* **Work to complete**:
Return each entry word for word. Leave the images out.
►
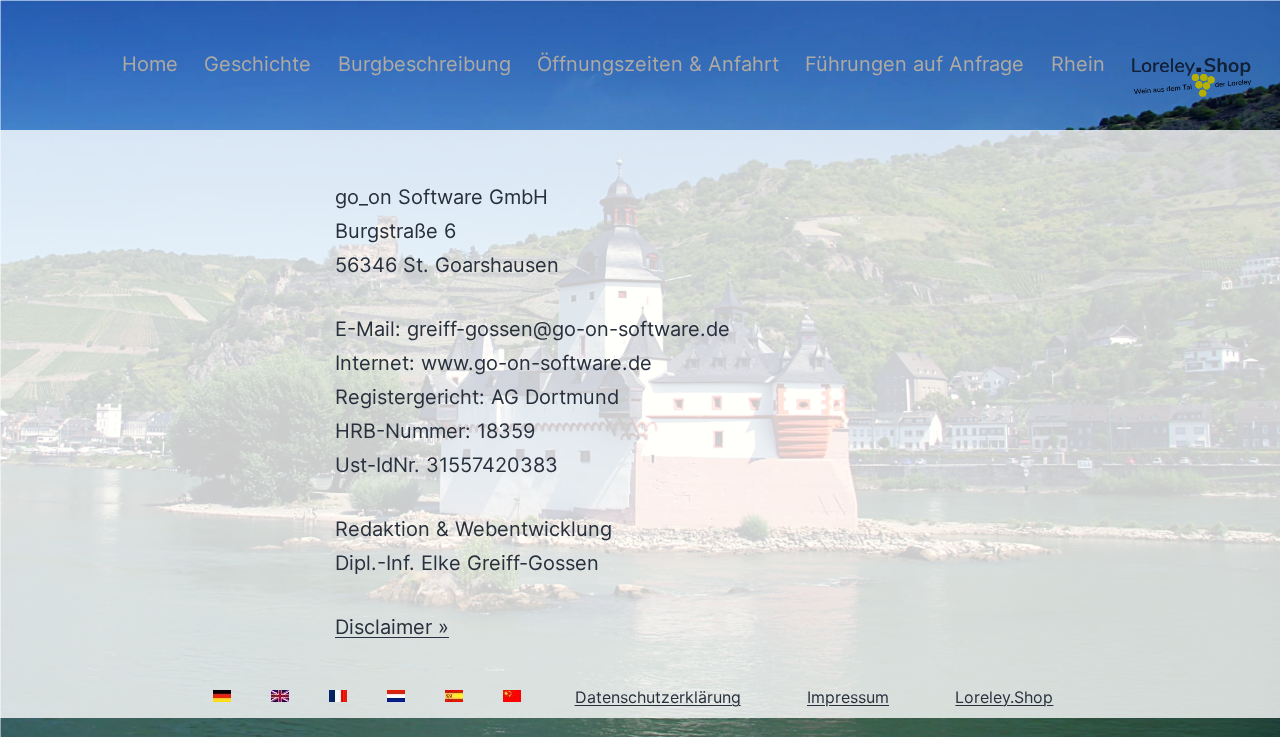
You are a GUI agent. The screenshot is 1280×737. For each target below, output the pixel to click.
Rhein (1078, 64)
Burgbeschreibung (424, 64)
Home (150, 64)
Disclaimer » (392, 627)
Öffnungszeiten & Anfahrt (658, 64)
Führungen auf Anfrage (914, 64)
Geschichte (257, 64)
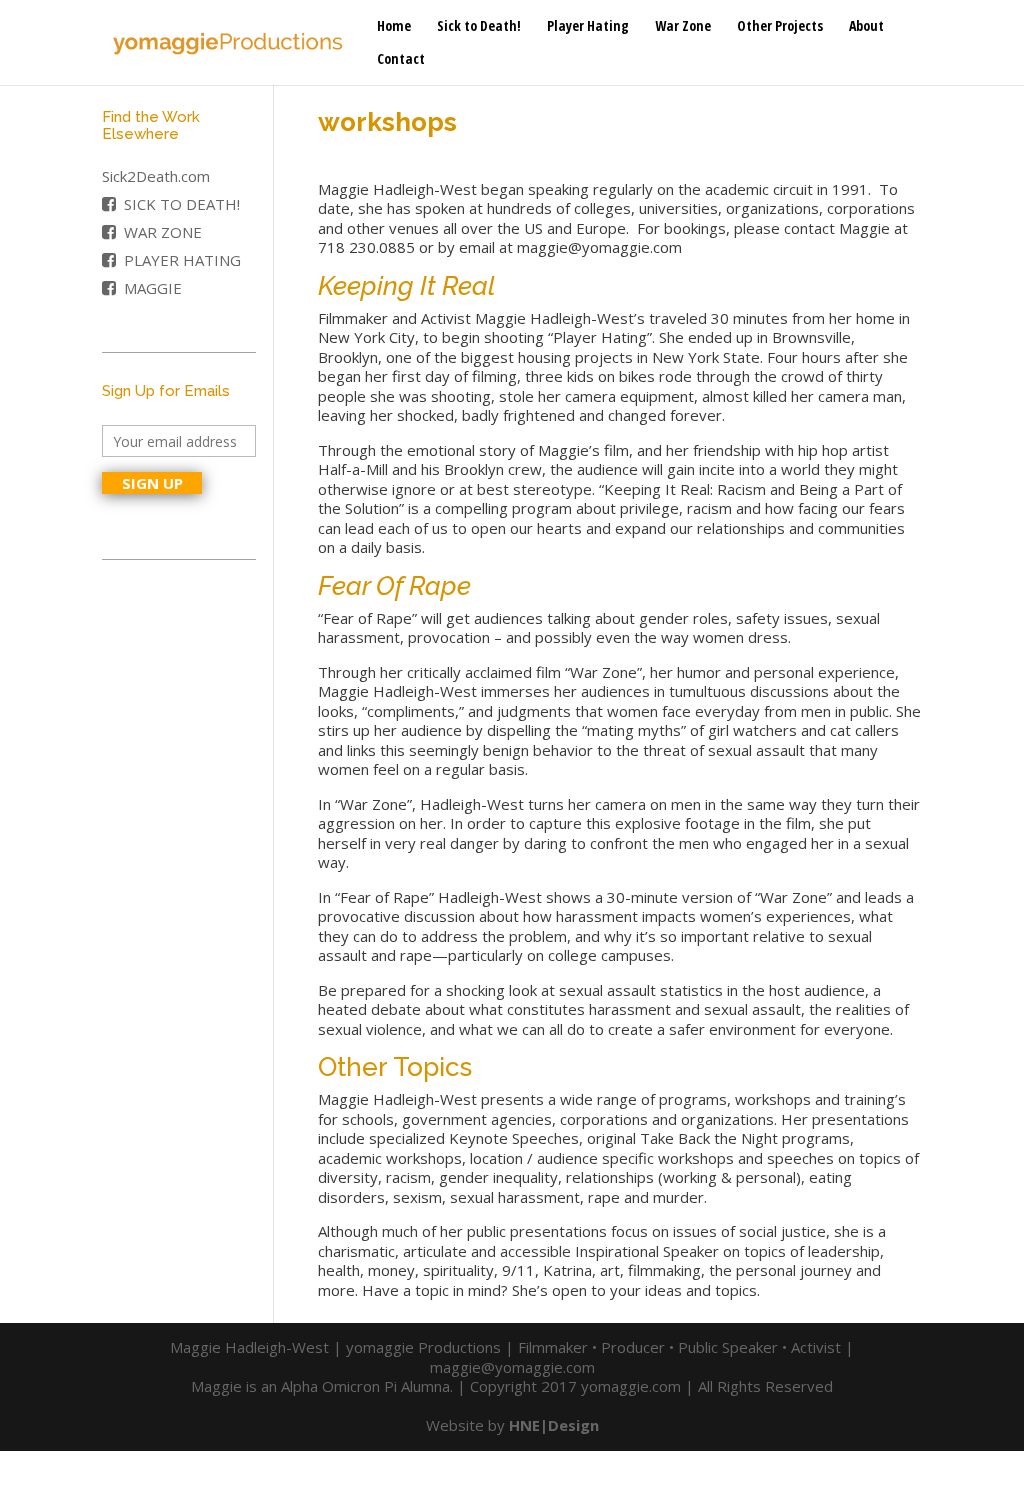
◄
* **Solution below**:
You are a GUI agent. The screenshot is 1280×737. For each target below, output the pixel to click.
Rhein (1078, 64)
Burgbeschreibung (424, 64)
Home (150, 64)
Disclaimer » (392, 627)
Öffnungszeiten & Anfahrt (658, 64)
Führungen auf Anfrage (914, 64)
Geschichte (257, 64)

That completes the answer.